I love parades. But small town parades are the best. Even when there are not as many marching bands as I like, there are other tangible benefits to going to a small town parade – like knowing half the people in the parade and being able to get up and take pictures of them.


The Fair Days Parade in Monroe is a fun parade. There were only three or four marching bands, but I still got excited when they marched by and played their cadence between songs. I love to hear the percussion pound out the beat to which everybody marches. Their sound is the one of the best parts of the parade for me.


Even with just a few marching bands, I enjoy going to our small parade. I may not know everybody lining the streets but it seems like it at times. And this year, I knew more people in the parade, than I knew around me. One of the great highlights was having City Councilman Kurt Goering wave and call out a greeting to our family from his perch on the back of a convertible. It was amazing to have a dignitary and his family smiling and waving to us instead of just at the crowd.


While we really did not quite know half the people in the parade, we did have a son and a couple neighbors in the parade. Our oldest son was handing out candy with a neighbor and the rest of their football teammates. He came right over so we could take his picture while he was giving candy to his brothers and those sitting around us. It was nice that our teenage son acknowledged us in public as well as giving his brothers candy and a little football.

★ ★ ★ ★

__Task set__.
- A) Condense the paragraph of the Monroe parade account that begins "The Fair Days Parade in Monroe" into a short bulleted list of its main facts.
- B) Extend the Monroe parade account with a new paragraph that picks up after its last sentence.

(Word and element location records)
★ ★ ★ ★

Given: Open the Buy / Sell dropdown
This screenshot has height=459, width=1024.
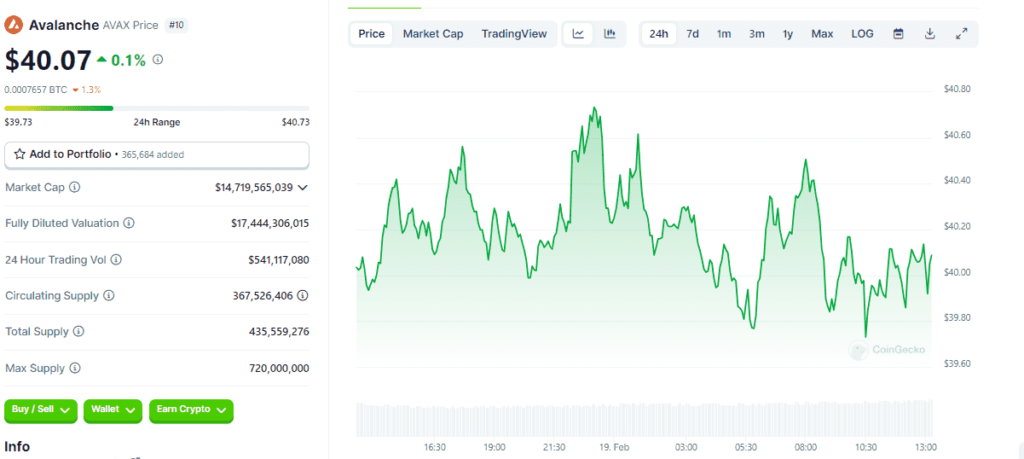Looking at the screenshot, I should pyautogui.click(x=41, y=410).
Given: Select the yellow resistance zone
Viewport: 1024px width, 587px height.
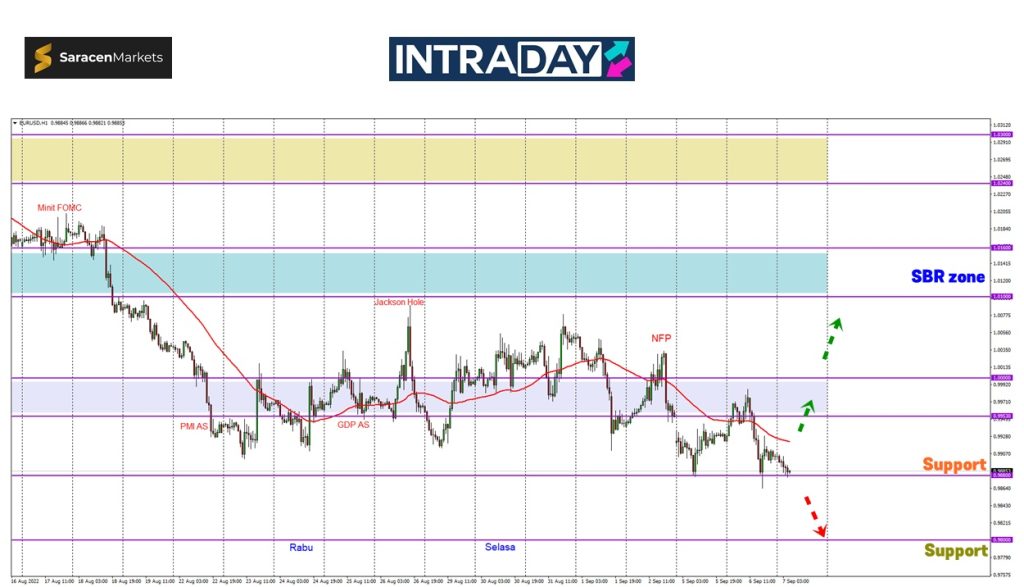Looking at the screenshot, I should (419, 159).
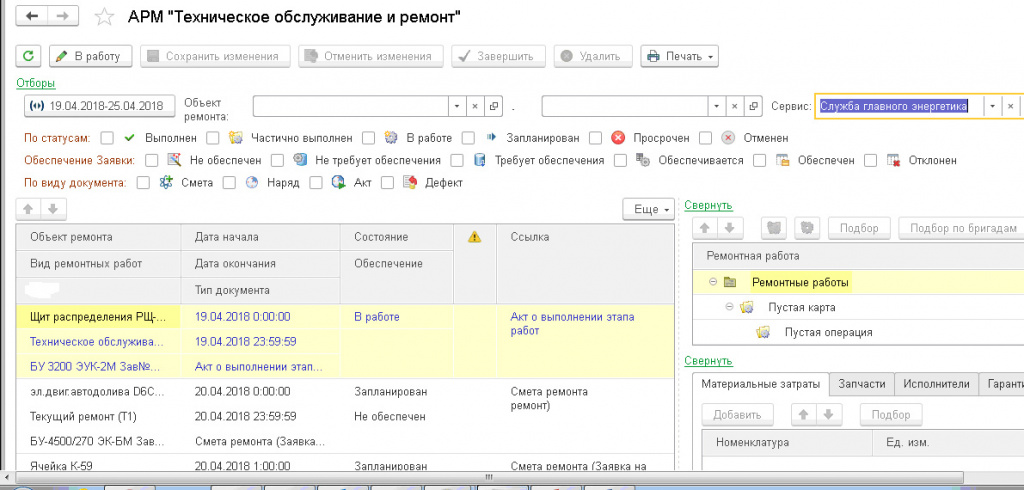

★ ★ ★ ★

__Task-by-task results__.
- A)
- The Fair Days Parade in Monroe is a fun parade.
- Only three or four marching bands took part.
- The writer still got excited as they marched by and played their cadence between songs.
- Hearing the percussion pound out the marching beat is one of the writer's favorite parts of the parade.

- B)
Probably the most fun part of going to a small town parade is getting close to the action. One of the neighbor girls was playing flute in the band and was on our side of the street. My wife said that I should go out and take a picture of her. I was thinking of all the other parades I had attended over the years where officials kept people away from the action when I said that I would not go. “You go take her picture.” My wife took the camera and leapt up without any hesitation. She trotted right into the parade and took some pictures of our neighbor. She probably would have knocked over any official who tried to keep her off the parade route.


I, on the other hand, knew that if I had been the one to go out with the camera, I would have been scooped up by the local law enforcement and taken away in the paddy wagon. (There was even one later on in the parade.) I did not realize, until thinking about it later, that we were just watching a short parade through our little town. The rules were different than I remembered at other parades. Even though the town is not small enough to know everybody, it is still small enough that people can run out onto the street and take a couple pictures of friends, neighbors, and family members in the parade.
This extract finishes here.